O ataque por Israel-EUA ao Irão quase
que fez esquecer o conflito na faixa de Gaza que a comunicação social,
nomeadamente as televisões, deixaram-nos sem saber o ponto da situação. Mas, com base em informações de março de
2026, o conflito entre Israel e os palestinianos na Gaza encontra-se numa fase
complexa de transição, marcada por um cessar-fogo frágil, negociações para uma
segunda fase de estabilização e uma crise humanitária contínua. Conforme
notícia do Observador em 19 de março, “A televisão Al-Qahera News noticiou que
a passagem entre a Faixa de Gaza e o Egito foi retomada “em ambos os sentidos”
e transmitiu imagens aéreas de palestinianos a regressar a Gaza, alguns após
tratamento médico no Egito, mas também de ambulâncias à espera para irem buscar
feridos ou doentes palestinianos ao enclave.
Por ser um tema muito sensível, sujeito
a várias controvérsias e complexo, tenho evitado escrever sobre o conflito
Israelo-Palestiniano.
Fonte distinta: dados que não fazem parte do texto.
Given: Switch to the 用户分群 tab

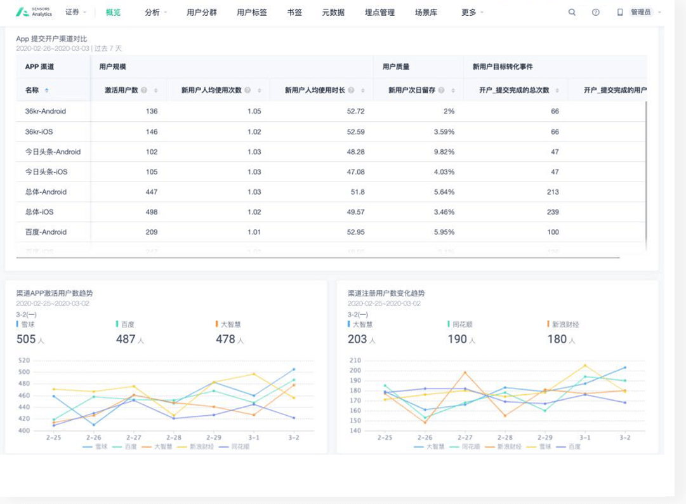Looking at the screenshot, I should (x=202, y=12).
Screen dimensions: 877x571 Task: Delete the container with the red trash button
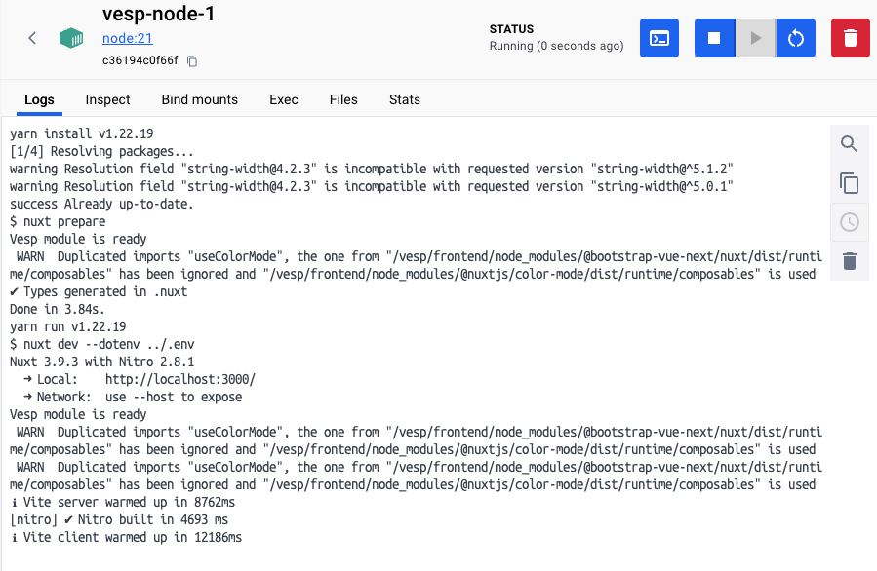click(x=850, y=38)
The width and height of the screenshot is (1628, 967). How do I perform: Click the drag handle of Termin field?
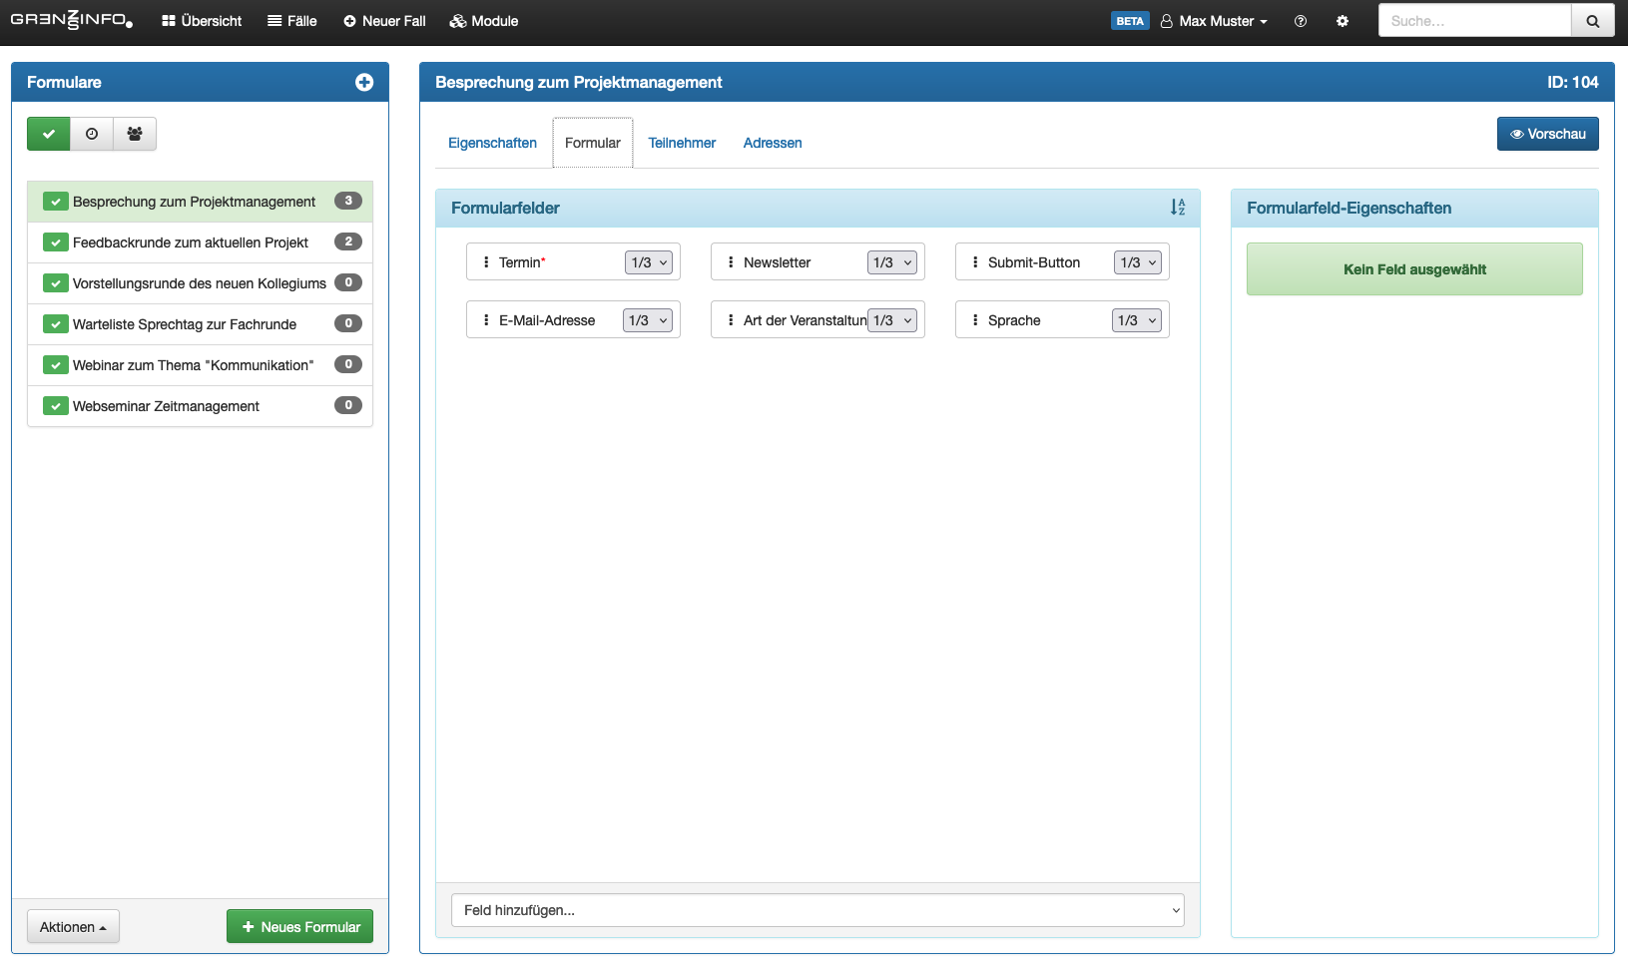(486, 262)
Como este conflito pode ser analisado por ângulos
multifacetados o contributo da minha opinião sobre as causas remotas do
conflito decorre duma análise documental que, apesar de tudo, insere-se dum
ponto de vista pessoal e subjetivo.
O tema ocorreu-me da questão sobre as
causas sociais, políticas e implicitamente territoriais do conflito e das pressupostas
ameaças existenciais por parte de Israel. Tomei como base uma publicação de
2024 da Universidade de Boston por Jessica Stern, especialista em terrorismo, e
por Trauma Bessel van der Kolk, investigador em psiquiatria[i].
Não se trata duma reprodução do texto, mas duma síntese construída segundo o meu
ponto de vista que, como é óbvio, é discutível.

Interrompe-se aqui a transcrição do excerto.